Je marchai encore. Depuis mon arrivée à Bangui, une idée me taraudait. Ce pays sauvage avait été, durant mes premières années, «mon» pays. Un îlot de jungle où j'avais grandi, joué, appris à lire et à écrire. Pourquoi mes parents étaient-ils venus s'enterrer dans la région la plus perdue d'Afrique? Pourquoi avaient-ils tout sacrifié, fortune, confort, équilibre, pour ce coin de forêt?
Je n'évoquais jamais mon passé, ni mes parents disparus et ces zones aveugles de mon existence. Ma famille ne m'intéressait pas. Ni la vocation de mon père, ni la dévotion de ma mère, qui avait tout quitté pour suivre son époux, ni même ce frère, de deux ans mon aîné, qui était mort brûlé vif. Sans doute, cette indifférence était un refuge. Et je la comparais souvent à l'insensibilité de mes mains. Le long de mes bras, mon épiderme réagissait parfaitement. Puis, au-delà, je n'éprouvais aucune sensation précise. Comme si une barre de bois invisible retranchait mes mains du monde sensible. Pour ma mémoire, un phénomène identique se produisait. Je pouvais remonter le fil de mon passé jusqu'à l'âge de six ans. En deçà, c'était le néant, l'absence, la mort. Mes mains étaient brûlées. Mon âme aussi. Et ma chair et mon esprit avaient cicatrisé de la même façon – fondant leur guérison sur l'oubli et l'insensibilité.
Tout à coup je m'arrêtai. J'avais quitté le bord du fleuve. Je marchais maintenant le long d'une grande avenue mal éclairée. Je levai les yeux et scrutai le panneau accroché à un grillage, indiquant le nom de l'artère. Un tremblement me secoua des pieds, à la tête. Avenue de France. Sans m'en rendre compte, irrésistiblement, mes pas m'avaient guidé sur le lieu même de la tragédie – là où mes parents avaient été massacrés par une bande de tueurs cinglés, un soir de Saint-Sylvestre, en 1965.
32
Le lendemain matin, je prenais mon petit déjeuner à l'ombre d'un parasol quand une voix m'interpella:
– Monsieur Louis Antioche?
Je levai les yeux. Un homme d'une cinquantaine d'années se tenait devant moi. Il était petit, massif et portait une chemise et un pantalon kaki. Il émanait de lui un air d'autorité indiscutable. Je me souvins de Max Böhm, de sa corpulence, de son habillement – les deux hommes se ressemblaient. Sauf que mon interlocuteur était aussi noir qu'un parapluie anglais.

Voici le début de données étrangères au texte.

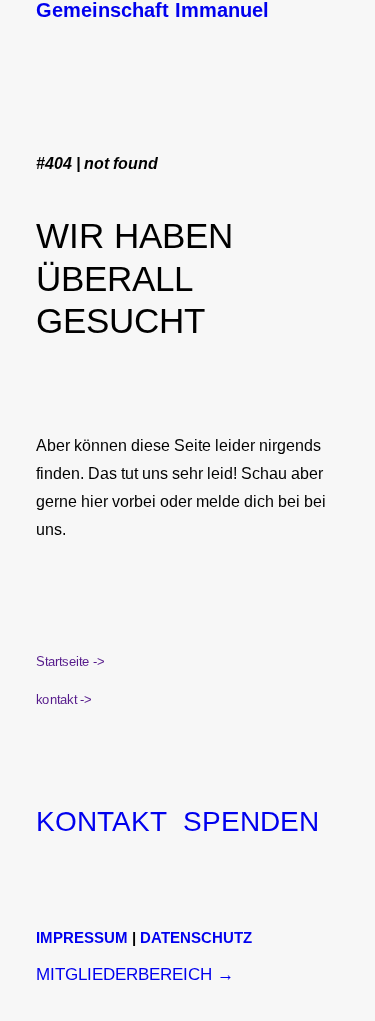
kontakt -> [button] (63, 700)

– Lui-même. Qui êtes-vous?
– Joseph M'Konta. Le père de Gabriel, de la Sica-mine.
Je me levai aussitôt et lui proposai un siège:
– Oui, bien sûr. Veuillez vous asseoir.
Joseph M'Konta s'exécuta, puis il joignit ses mains sur son ventre. Il lançait des regards curieux autour de lui, la tête rentrée dans les épaules. Il avait la face écrasée, un nez aux larges narines, des yeux humides, comme voilés de tendresse. Mais ses lèvres étaient crispées sur une grimace de dégoût.
– Vous voulez boire quelque chose? Du café? Du thé?
– Du café, merci.
M'Konta me scrutait, lui aussi, du coin de l'œil. Le café arriva. Après les banalités d'usage, sur le pays, la chaleur et mon voyage, Joseph attaqua sur un ton précipité:
– Vous cherchez des renseignements sur Max Böhm?
– Exactement.
– Pourquoi vous intéressez-vous à lui?
– Max était un ami. Je l'ai connu en Suisse, peu avant sa mort.
– Max Böhm est mort?
– Il y a un mois, d'une crise cardiaque.
La nouvelle ne sembla pas l'étonner.
– Ainsi, la petite horloge a cassé.
Il se tut, réfléchit puis:
– Que voulez-vous savoir?
– Tout. Ses activités en Centrafrique, sa vie quotidienne, les raisons de son départ.
– Vous menez une enquête?
– Oui et non. Je cherche à mieux le connaître, à titre posthume. C'est tout.